▶ _EXERCISE INSTRUCTIONS_:
Write out, word for word, only the lines from the one containing "You are a computer-use agent. 1920x970" through the final line of the data.

Dataset entries
——
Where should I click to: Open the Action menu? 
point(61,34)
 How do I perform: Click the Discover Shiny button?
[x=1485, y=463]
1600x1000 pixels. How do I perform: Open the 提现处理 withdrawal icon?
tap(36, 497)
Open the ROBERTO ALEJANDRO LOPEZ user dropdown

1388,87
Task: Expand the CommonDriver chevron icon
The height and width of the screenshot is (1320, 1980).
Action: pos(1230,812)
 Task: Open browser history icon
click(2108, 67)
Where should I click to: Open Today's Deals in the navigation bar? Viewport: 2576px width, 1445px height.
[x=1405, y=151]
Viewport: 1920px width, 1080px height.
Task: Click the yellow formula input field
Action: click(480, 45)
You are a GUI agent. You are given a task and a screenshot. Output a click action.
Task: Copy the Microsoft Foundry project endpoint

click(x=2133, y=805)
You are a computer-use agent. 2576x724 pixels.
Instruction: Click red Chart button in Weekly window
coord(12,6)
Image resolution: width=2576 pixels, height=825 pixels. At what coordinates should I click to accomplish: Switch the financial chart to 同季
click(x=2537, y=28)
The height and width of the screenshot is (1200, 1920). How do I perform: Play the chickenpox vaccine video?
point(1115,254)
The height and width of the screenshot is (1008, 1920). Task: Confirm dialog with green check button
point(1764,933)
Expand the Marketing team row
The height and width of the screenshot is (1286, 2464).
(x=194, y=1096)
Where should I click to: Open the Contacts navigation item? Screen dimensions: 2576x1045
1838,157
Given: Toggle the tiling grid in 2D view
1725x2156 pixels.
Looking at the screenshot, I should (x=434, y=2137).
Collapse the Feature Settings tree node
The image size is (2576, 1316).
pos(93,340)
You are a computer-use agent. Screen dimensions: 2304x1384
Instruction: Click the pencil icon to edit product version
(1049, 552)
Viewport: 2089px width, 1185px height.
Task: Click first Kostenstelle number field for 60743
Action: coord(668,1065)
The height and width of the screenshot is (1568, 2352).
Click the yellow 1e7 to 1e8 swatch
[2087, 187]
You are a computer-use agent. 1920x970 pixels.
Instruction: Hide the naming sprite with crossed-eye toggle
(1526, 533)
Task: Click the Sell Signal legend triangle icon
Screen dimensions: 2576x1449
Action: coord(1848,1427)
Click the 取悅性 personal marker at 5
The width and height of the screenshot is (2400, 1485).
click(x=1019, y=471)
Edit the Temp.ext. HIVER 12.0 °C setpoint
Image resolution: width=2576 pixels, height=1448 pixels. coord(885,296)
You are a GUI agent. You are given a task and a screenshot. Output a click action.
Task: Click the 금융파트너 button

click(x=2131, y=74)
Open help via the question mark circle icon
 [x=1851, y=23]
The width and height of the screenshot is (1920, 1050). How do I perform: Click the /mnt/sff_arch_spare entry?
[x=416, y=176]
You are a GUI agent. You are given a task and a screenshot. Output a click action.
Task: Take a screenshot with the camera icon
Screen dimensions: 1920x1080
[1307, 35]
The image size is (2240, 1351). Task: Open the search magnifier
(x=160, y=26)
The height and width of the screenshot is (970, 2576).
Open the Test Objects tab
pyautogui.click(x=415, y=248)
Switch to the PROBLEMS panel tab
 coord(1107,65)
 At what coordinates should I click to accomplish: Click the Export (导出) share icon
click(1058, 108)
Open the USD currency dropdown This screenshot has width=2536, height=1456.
——
▶ _WRITTEN ANSWER_:
You are a computer-use agent. 1920x970 pixels.
Instruction: Hide the naming sprite with crossed-eye toggle
(1526, 533)
Task: Click the Sell Signal legend triangle icon
Screen dimensions: 2576x1449
Action: coord(1848,1427)
Click the 取悅性 personal marker at 5
The width and height of the screenshot is (2400, 1485).
click(x=1019, y=471)
Edit the Temp.ext. HIVER 12.0 °C setpoint
Image resolution: width=2576 pixels, height=1448 pixels. coord(885,296)
You are a GUI agent. You are given a task and a screenshot. Output a click action.
Task: Click the 금융파트너 button

click(x=2131, y=74)
Open help via the question mark circle icon
 [x=1851, y=23]
The width and height of the screenshot is (1920, 1050). How do I perform: Click the /mnt/sff_arch_spare entry?
[x=416, y=176]
You are a GUI agent. You are given a task and a screenshot. Output a click action.
Task: Take a screenshot with the camera icon
Screen dimensions: 1920x1080
[1307, 35]
The image size is (2240, 1351). Task: Open the search magnifier
(x=160, y=26)
The height and width of the screenshot is (970, 2576).
Open the Test Objects tab
pyautogui.click(x=415, y=248)
Switch to the PROBLEMS panel tab
 coord(1107,65)
 At what coordinates should I click to accomplish: Click the Export (导出) share icon
click(1058, 108)
Open the USD currency dropdown This screenshot has width=2536, height=1456.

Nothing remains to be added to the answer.